THE PROBLEM - Retype the data below exactly, covering everything from the line containing "Screen dimensions: 666x505" down to the line containing "Looking at the screenshot, I should [x=515, y=237].", both included.

LISTED ENTRIES -
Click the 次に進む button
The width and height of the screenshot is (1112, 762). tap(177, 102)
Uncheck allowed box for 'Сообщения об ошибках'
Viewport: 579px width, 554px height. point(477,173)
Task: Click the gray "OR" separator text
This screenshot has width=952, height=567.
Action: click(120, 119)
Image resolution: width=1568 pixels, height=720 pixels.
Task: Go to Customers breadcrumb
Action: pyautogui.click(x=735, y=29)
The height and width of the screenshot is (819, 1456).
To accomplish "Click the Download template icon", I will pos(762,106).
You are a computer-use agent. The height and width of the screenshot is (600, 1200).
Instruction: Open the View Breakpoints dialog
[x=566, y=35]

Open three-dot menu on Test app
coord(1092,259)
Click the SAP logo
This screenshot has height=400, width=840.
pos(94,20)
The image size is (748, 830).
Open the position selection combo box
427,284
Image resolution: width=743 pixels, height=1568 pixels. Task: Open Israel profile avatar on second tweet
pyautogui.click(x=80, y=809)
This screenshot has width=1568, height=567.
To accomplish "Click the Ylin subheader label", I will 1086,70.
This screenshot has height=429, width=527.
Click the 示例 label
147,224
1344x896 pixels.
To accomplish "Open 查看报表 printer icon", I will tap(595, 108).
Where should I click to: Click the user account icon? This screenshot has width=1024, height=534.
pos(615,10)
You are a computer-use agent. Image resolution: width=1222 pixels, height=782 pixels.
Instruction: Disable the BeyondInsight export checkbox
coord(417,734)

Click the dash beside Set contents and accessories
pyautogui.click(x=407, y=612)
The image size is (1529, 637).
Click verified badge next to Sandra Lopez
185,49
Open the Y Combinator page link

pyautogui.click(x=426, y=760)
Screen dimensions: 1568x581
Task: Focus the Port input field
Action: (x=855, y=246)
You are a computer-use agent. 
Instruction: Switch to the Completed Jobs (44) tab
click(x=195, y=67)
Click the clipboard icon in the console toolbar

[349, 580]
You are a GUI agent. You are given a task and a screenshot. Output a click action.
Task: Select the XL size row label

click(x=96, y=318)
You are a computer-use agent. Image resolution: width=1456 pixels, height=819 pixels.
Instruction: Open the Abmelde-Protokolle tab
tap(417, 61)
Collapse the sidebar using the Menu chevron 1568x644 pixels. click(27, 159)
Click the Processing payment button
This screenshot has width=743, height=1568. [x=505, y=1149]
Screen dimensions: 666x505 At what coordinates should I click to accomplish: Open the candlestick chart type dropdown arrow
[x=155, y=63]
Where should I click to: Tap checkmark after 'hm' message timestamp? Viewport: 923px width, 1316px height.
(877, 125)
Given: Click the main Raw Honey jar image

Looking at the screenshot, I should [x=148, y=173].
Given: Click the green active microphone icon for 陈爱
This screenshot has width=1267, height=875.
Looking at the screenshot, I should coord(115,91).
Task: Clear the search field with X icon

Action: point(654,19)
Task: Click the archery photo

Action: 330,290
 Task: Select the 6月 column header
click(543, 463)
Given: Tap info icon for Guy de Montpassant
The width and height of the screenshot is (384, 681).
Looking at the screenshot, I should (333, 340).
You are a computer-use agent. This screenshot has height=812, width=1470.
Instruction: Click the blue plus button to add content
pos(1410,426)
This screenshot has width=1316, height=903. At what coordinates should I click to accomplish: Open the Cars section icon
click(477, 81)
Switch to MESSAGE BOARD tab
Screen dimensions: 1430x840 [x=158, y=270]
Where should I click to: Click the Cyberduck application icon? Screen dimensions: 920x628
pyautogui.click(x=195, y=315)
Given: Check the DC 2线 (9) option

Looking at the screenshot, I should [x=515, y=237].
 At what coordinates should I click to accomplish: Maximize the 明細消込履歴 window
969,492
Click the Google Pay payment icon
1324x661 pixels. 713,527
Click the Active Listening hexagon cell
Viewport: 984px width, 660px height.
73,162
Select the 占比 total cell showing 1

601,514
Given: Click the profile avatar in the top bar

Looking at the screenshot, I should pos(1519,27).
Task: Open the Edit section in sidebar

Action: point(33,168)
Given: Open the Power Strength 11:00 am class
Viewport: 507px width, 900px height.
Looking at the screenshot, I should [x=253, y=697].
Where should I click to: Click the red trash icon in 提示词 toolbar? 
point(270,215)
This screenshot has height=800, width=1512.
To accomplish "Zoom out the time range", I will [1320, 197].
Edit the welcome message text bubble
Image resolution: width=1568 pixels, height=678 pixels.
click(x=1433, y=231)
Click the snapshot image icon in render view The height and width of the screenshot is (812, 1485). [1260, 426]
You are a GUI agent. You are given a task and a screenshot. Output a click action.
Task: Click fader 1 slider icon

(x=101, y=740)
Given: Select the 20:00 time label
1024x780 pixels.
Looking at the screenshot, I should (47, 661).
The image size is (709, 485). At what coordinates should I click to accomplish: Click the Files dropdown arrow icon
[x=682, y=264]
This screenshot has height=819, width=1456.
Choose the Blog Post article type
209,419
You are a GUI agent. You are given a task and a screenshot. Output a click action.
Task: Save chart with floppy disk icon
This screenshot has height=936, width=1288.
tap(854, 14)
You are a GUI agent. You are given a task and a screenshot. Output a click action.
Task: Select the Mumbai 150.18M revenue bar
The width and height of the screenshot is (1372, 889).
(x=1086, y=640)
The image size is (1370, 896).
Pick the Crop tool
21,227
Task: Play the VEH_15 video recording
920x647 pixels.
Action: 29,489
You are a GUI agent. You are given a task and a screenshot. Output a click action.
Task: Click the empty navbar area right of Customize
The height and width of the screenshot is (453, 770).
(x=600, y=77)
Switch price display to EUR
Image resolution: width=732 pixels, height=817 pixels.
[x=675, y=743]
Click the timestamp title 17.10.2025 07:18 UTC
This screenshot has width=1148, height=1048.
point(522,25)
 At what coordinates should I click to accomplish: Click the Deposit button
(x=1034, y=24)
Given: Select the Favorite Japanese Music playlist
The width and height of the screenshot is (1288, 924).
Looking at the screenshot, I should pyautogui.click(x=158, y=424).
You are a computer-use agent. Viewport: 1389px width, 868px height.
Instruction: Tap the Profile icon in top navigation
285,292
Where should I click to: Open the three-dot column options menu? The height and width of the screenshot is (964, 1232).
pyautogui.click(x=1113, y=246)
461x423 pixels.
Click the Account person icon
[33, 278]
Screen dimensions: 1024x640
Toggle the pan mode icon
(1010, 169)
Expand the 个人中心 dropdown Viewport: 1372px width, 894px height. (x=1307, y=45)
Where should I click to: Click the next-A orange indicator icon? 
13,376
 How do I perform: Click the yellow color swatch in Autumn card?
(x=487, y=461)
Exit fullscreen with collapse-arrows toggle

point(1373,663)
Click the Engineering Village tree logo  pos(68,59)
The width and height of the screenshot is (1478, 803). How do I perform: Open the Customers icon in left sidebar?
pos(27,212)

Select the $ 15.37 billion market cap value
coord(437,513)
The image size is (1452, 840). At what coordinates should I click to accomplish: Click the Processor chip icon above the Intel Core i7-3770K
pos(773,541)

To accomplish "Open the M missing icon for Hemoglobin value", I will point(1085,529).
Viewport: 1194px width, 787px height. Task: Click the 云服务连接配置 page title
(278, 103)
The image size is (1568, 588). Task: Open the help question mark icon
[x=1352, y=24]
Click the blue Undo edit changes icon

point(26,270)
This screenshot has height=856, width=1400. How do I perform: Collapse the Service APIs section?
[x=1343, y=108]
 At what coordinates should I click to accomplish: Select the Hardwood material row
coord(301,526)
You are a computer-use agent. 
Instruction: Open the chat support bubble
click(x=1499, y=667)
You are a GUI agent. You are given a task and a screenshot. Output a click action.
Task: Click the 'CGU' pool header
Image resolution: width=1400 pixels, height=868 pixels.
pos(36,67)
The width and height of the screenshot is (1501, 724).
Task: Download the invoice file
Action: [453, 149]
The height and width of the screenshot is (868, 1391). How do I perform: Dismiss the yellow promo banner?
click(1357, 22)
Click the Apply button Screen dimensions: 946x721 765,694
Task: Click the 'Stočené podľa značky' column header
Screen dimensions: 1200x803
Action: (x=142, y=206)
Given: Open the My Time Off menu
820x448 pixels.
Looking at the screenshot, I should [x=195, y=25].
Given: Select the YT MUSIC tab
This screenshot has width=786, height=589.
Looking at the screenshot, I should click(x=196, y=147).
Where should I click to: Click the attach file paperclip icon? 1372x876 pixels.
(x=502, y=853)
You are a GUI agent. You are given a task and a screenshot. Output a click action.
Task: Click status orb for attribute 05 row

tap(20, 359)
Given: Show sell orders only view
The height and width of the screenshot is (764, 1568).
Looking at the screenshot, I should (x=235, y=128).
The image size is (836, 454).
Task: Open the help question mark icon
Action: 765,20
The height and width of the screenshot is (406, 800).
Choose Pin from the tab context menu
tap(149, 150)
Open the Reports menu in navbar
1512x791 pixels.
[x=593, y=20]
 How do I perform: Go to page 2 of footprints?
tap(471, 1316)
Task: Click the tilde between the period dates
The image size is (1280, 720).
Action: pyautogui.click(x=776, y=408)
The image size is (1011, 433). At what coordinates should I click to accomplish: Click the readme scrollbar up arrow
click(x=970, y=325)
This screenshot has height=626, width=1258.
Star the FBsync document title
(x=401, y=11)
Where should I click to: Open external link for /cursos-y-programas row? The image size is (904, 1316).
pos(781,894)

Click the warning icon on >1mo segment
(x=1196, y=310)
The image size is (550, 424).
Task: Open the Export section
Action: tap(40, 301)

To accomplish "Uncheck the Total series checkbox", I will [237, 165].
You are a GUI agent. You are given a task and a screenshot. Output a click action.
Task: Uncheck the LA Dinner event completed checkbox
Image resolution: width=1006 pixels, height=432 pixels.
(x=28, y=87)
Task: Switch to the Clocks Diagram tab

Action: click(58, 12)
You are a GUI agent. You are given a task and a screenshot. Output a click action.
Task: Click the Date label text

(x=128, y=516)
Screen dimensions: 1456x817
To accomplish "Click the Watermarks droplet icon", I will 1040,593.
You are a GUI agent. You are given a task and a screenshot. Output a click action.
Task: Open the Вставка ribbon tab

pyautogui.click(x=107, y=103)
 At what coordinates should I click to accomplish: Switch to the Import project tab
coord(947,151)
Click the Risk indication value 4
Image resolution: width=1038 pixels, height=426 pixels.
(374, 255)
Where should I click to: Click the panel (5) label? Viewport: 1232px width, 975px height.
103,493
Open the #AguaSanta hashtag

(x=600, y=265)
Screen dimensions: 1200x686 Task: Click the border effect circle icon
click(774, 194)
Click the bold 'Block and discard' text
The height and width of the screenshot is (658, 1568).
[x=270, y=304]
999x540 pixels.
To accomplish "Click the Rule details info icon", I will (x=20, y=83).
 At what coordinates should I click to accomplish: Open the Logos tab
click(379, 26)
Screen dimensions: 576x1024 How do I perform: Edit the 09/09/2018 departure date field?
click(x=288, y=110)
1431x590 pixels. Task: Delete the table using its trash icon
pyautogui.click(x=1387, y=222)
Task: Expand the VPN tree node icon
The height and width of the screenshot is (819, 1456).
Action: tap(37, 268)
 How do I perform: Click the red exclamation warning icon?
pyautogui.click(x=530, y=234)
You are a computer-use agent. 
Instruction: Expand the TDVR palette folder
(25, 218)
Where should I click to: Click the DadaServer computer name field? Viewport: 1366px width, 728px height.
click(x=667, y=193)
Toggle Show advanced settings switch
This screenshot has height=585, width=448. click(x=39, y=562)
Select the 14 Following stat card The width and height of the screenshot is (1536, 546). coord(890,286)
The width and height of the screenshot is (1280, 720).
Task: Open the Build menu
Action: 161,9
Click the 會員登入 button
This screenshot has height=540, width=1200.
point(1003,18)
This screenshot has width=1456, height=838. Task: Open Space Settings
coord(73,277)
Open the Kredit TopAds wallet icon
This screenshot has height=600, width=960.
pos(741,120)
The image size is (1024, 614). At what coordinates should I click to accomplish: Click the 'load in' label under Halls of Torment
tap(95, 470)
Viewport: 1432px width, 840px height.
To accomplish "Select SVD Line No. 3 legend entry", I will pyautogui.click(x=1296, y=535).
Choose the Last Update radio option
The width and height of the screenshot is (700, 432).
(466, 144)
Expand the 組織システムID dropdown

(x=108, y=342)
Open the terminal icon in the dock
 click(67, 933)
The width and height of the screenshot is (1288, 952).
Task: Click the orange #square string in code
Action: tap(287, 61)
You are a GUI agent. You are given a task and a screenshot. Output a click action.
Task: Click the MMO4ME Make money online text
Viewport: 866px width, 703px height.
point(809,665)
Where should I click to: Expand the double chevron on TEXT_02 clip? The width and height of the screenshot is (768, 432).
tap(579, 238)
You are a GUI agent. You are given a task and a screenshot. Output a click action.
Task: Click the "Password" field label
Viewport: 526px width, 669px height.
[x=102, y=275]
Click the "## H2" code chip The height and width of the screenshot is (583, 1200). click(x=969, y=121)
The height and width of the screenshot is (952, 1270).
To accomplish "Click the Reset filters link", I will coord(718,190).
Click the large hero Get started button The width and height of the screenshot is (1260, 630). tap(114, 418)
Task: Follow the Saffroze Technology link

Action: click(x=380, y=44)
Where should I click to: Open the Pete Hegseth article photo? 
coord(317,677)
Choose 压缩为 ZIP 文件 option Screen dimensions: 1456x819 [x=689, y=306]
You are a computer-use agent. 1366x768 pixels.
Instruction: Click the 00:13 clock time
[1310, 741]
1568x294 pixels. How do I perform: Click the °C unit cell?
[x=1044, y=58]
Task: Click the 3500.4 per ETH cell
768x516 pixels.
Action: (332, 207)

ANSWER FOR THIS EXERCISE -
Screen dimensions: 666x505 At what coordinates should I click to accomplish: Open the candlestick chart type dropdown arrow
[x=155, y=63]
Where should I click to: Tap checkmark after 'hm' message timestamp? Viewport: 923px width, 1316px height.
(877, 125)
Given: Click the main Raw Honey jar image

Looking at the screenshot, I should [x=148, y=173].
Given: Click the green active microphone icon for 陈爱
This screenshot has width=1267, height=875.
Looking at the screenshot, I should coord(115,91).
Task: Clear the search field with X icon

Action: point(654,19)
Task: Click the archery photo

Action: 330,290
 Task: Select the 6月 column header
click(543, 463)
Given: Tap info icon for Guy de Montpassant
The width and height of the screenshot is (384, 681).
Looking at the screenshot, I should (333, 340).
You are a computer-use agent. This screenshot has height=812, width=1470.
Instruction: Click the blue plus button to add content
pos(1410,426)
This screenshot has width=1316, height=903. At what coordinates should I click to accomplish: Open the Cars section icon
click(477, 81)
Switch to MESSAGE BOARD tab
Screen dimensions: 1430x840 [x=158, y=270]
Where should I click to: Click the Cyberduck application icon? Screen dimensions: 920x628
pyautogui.click(x=195, y=315)
Given: Check the DC 2线 (9) option

Looking at the screenshot, I should [x=515, y=237].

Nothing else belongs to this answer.